* _Work to be completed_
Please copy, word for word, the passage of the Adventure Time article below that runs from "Adventure Time’s bold" up to and including "the early 2010s.".

## start Extracted text

The road to ‘Wizard City’

Distant Lands Adventure Time
Image via HBO Max

The original 10 seasons of Adventure Time are marked by several notable miniseries, each revolving around a specific quest or characters. The most famous is probably Stakes, which detailed Marceline’s vampiric backstory and pushed her character forward in profound ways by contending with her immortality. As the show was released in increasingly sporadic increments toward its end, the miniseries format made new episodes an event to catch every night of the week before waiting months for the next drop.

But Distant Lands departs from Adventure Time in several notable ways. Its subtle changes to the show’s distinctive art style are more apparent in this finale. And the connections between these different specials remain about as apparent as an episode of graybles. Only one character appears in as many as three of the four episodes, a side character whose appearances amount to cameos. Each installment has been presented non-linearly, with gaps in chronology large and small.

Some of the decisions, from which stories were chosen to art direction, feel like responses to changes in the medium. Western animation is now firmly in a period defined in posterity to Adventure Time. Rick & Morty and Steven Universe—itself spawned from series writer Rebecca Sugar—emerged during the series’ run and concluded around the same time, each drastically altering what fans expected. While Adventure Time ended as a contemporary to these shows, its start cemented the groundwork for everything from queer representation to zany speculative fiction in mainstream animation.

Adventure Time’s bold art style touted a gestalt of colored geometry coming together to form iconic characters and lush landscapes, giving it a distinct appearance among its cohorts. The show often played with the medium on a level beyond narrative as well. Distant Lands adopts the solid colors, bolder lines, and rounder bodies of contemporary animation for an altogether cleaner look. When BMO navigates an interstellar space port (fighting against an allegory for Elon Musk and tech bros writ large) in the series’ first episode, its setting strongly invokes the sci-fi futures of Rick & Morty. Meanwhile, “Obsidian” explicitly reckons with Marceline and Bubblegum’s romantic relationship in a deserved payoff for fans. The episode felt like a love letter from the show’s writers, who were at odds with the more conservative Cartoon Network of the early 2010s.

The third entry to Distant Lands, “Together Again,” stands alone as an altogether more retrospective series looking back on Adventure Time and the characters we met. It extends the themes of the series’ finale, and seeing Finn and Jake on their great time adventure was a truly heartwarming goodbye. The two adventurers don’t return here, though “Wizard City” sets the clock back several decades.

After a Fionna and Cake spinoff series was announced for HBO Max in August, the whole of the franchise seems to be looming over “Wizard City.” It raises the question: What does this end mean for Adventure Time?

## end Extracted text
## start Data excerpts

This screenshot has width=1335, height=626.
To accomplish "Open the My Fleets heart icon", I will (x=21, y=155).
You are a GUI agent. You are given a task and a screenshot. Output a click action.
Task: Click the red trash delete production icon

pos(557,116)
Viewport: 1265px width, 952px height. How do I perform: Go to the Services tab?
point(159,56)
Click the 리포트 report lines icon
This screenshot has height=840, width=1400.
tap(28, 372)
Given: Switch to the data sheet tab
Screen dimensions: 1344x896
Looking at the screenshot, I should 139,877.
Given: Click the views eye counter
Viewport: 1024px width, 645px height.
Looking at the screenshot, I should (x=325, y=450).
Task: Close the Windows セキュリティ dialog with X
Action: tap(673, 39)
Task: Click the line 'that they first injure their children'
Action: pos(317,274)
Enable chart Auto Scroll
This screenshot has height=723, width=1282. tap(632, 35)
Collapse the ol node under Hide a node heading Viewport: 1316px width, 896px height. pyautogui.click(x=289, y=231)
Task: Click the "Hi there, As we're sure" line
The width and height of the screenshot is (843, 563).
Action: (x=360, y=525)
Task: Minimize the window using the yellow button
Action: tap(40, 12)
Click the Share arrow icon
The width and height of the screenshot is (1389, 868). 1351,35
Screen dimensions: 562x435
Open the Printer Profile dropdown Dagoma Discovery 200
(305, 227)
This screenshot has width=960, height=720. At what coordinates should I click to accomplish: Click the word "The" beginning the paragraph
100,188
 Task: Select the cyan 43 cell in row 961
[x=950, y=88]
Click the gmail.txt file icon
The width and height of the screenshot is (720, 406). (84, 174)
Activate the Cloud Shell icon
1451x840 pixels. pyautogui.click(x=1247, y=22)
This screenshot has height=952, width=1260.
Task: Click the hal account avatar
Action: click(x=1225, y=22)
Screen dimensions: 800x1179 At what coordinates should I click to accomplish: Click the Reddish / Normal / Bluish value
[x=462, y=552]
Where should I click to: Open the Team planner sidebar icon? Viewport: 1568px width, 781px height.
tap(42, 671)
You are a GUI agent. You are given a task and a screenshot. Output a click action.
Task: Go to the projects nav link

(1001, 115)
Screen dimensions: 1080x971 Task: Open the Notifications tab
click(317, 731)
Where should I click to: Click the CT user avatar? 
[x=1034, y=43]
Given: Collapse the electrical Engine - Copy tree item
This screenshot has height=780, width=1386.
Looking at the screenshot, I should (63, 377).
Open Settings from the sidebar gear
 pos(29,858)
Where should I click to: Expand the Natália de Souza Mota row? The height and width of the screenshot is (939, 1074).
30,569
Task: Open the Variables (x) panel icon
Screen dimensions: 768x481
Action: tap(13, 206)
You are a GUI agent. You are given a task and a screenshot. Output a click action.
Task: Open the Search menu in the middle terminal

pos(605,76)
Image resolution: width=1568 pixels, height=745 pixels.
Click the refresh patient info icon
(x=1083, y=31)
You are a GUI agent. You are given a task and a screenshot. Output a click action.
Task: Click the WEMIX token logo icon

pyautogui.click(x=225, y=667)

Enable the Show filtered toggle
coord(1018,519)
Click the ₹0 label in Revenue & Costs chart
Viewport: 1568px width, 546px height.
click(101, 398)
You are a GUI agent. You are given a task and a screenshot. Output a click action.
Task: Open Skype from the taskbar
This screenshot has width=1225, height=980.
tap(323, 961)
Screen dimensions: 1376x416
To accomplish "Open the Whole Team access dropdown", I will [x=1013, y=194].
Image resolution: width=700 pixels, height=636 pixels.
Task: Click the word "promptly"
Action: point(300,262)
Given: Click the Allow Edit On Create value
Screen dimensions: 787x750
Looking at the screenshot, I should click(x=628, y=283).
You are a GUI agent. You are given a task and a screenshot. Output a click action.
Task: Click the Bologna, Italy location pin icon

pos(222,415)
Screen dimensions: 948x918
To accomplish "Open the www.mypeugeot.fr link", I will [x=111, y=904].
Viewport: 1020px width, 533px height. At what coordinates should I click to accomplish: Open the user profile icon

## end Data excerpts

* _Exercise answer_
Adventure Time’s bold art style touted a gestalt of colored geometry coming together to form iconic characters and lush landscapes, giving it a distinct appearance among its cohorts. The show often played with the medium on a level beyond narrative as well. Distant Lands adopts the solid colors, bolder lines, and rounder bodies of contemporary animation for an altogether cleaner look. When BMO navigates an interstellar space port (fighting against an allegory for Elon Musk and tech bros writ large) in the series’ first episode, its setting strongly invokes the sci-fi futures of Rick & Morty. Meanwhile, “Obsidian” explicitly reckons with Marceline and Bubblegum’s romantic relationship in a deserved payoff for fans. The episode felt like a love letter from the show’s writers, who were at odds with the more conservative Cartoon Network of the early 2010s.